| Extrait de page |
━━━━

Kératocône stade 2 - astigmatisme plus marqué, asymétrie > – 5 dioptries, amincissement biomicroscopique de la cornée qui reste transparente,
- pachymétrie > 400 μ, apex cornéen < 53 dioptries, myopie < – 5 dioptries,
Kératocône stade 3 - mesure kératométrique très difficile, pachymétrie < 400 μ, apex cornéen > 53 dioptries, myopie > – 8 dioptries,
Kératocône stade 4 - signes précédents, opacités cornéennes sous épithéliales (nodule apical), apex cornéen > 58 dioptries.
Kératocône stade 5 - Kératocône aigu, rupture de la membrane de Descemet, œdème cornéen focal, Kératocône aigu cicatriciel, Cicatrices stromales profondes
Les maladies de la cornée à ne pas confondre avec le kératocône
La déformation cornéenne induite par les lentilles de contact
Le Corneal Warpage (déformation induite par les lentilles de contact) est la conséquence de la contrainte mécanique exercée sur la cornée par une lentille de contact rigide, flexible ou plus rarement souple hydrophile. Cette contrainte induit une déformation caractéristique par la présence d’un aplatissement central séparant deux zones de bombement cornéen excessif.

━━━━

| Données fournies |
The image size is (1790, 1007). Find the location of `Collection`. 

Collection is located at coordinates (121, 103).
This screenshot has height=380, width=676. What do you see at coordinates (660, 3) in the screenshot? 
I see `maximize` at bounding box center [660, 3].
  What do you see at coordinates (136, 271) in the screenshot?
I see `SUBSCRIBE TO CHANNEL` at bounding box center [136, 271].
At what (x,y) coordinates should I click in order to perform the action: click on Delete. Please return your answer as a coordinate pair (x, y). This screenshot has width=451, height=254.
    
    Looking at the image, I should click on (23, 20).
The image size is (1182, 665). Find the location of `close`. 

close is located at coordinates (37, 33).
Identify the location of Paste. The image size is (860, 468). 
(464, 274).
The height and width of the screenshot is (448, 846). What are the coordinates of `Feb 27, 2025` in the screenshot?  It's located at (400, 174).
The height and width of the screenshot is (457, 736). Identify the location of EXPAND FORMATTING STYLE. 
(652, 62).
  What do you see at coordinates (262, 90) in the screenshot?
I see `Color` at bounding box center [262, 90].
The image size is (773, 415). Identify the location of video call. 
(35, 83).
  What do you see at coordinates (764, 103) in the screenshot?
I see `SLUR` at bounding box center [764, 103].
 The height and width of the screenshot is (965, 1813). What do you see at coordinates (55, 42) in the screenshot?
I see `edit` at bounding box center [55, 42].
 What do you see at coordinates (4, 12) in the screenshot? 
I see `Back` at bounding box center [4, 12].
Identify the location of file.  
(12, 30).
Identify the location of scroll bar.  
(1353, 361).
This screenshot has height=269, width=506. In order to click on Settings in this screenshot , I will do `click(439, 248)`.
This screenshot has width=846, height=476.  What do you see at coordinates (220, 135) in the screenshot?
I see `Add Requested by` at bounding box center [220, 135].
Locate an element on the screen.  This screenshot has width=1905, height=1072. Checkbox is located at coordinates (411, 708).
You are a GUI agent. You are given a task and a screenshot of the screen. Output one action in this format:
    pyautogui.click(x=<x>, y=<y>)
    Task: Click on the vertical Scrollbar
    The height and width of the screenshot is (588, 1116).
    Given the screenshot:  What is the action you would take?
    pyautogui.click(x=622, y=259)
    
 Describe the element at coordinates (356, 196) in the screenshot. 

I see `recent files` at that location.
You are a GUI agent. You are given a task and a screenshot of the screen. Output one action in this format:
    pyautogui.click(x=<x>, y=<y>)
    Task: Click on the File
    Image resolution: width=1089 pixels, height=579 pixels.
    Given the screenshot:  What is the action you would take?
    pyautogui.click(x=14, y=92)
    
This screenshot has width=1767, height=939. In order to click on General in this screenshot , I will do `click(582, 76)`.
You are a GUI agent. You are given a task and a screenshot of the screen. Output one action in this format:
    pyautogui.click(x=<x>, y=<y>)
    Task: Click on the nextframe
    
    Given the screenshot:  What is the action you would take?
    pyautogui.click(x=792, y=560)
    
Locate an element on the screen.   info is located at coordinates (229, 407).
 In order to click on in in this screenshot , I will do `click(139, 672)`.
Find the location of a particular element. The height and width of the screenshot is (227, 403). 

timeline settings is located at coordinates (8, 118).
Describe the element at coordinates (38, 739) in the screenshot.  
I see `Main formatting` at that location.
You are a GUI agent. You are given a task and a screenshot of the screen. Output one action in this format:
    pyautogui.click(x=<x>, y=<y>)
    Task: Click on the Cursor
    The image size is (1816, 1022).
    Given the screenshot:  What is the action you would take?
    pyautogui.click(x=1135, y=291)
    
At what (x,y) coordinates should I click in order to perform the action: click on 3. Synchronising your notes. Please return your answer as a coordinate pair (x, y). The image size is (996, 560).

━━━━

| Consignes |
[1] D'après l'extrait sur le kératocône, quelle valeur de l'apex cornéen caractérise le stade 4 ?
[2] Indiquez si chacune des affirmations suivantes est conforme à l'extrait sur le kératocône, en citant les mots décisifs du texte. (a) Au stade 3, la pachymétrie est inférieure à 400 μ. (b) Le Corneal Warpage est provoqué uniquement par des lentilles souples hydrophiles. (c) Le stade 5 comporte une rupture de la membrane de Descemet.

| Corrigé |
[1] Un apex cornéen supérieur à 58 dioptries.

[2]
(a) Oui : « pachymétrie < 400 μ ».
(b) Non : « une lentille de contact rigide, flexible ou plus rarement souple hydrophile ».
(c) Oui : « rupture de la membrane de Descemet ».